Effects of scrotal insulation on sperm production,semen quality,and testicular echotexture in Bos indicus and Bos indicus x Bos taurus bulls

The objectives of the present study were to evaluate the effects of scrotal insulation on sperm production, semen quality, and testicular echotexture in Bos indicus and Bos indicus x Bos taurus crossbred bulls. In one experiment, B. indicus bulls (n=12) were allocated to control and whole-scrotum insulation groups, while in a second experiment, crossbred bulls (n=21) were allocated into control, whole-scrotum, and scrotal-neck insulation groups. Insulation was applied for 4 days (start of insulation = Day 0) and semen collection and testicular ultrasonographic examinations were performed twice weekly until Day 35. Sperm concentration and total sperm output during the post-insulation period were greater in control groups, but significant differences were observed only in B. indicus bulls. Overall, sperm motility in scrotal-insulated B. indicus bulls was lower (P<0.05) than in the control group.

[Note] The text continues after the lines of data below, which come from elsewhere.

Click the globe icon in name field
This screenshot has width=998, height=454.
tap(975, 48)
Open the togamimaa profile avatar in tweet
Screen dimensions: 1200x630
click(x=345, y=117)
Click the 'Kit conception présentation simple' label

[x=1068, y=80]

After whole-scrotum insulation in crossbred bulls, sperm motility was lower (P<0.05) than pre-insulation levels between Days 21 and 31, and lower than control levels on Day 24. The proportion of normal sperm after whole-scrotum insulation was lower than pre-insulation and control values from Day 11 to the end of the experiment in B. indicus bulls (P<0.05 from Days 14 to 21 and on Day 27), and from Days 14 to 25 in crossbred bulls (P<0.05 on Days 14 and 18). Insulation of the scrotal neck in crossbred bulls did not significantly affect semen quality. Loose sperm heads (Day 11), midpiece defects (Days 11 and 14), and acrosome defects (Days 27 and 31) increased (P<0.05) in insulated B. indicus bulls, while proximal cytoplasmic droplets (Days 14, 18 and 27 in B. indicus; Days 24 and 27 in crossbred bulls) and sperm vacuoles (Days 18 and 21 in B. indicus; Day 18 in crossbred bulls) increased (P<0.05) in whole-scrotum insulation groups in both experiments. There was considerable variation among bulls in the incidence of specific sperm defects. The timing of appearance of sperm defects after insulation provided insights into the pathogenesis of specific abnormalities. Neither whole-scrotum nor scrotal-neck insulation affected testicular echotexture in either experiment. In conclusion, whole-scrotum insulation resulted in decreased sperm production and semen quality in B. indicus and B. indicus x B. taurus bulls, but those changes were not associated with changes in testicular echotexture.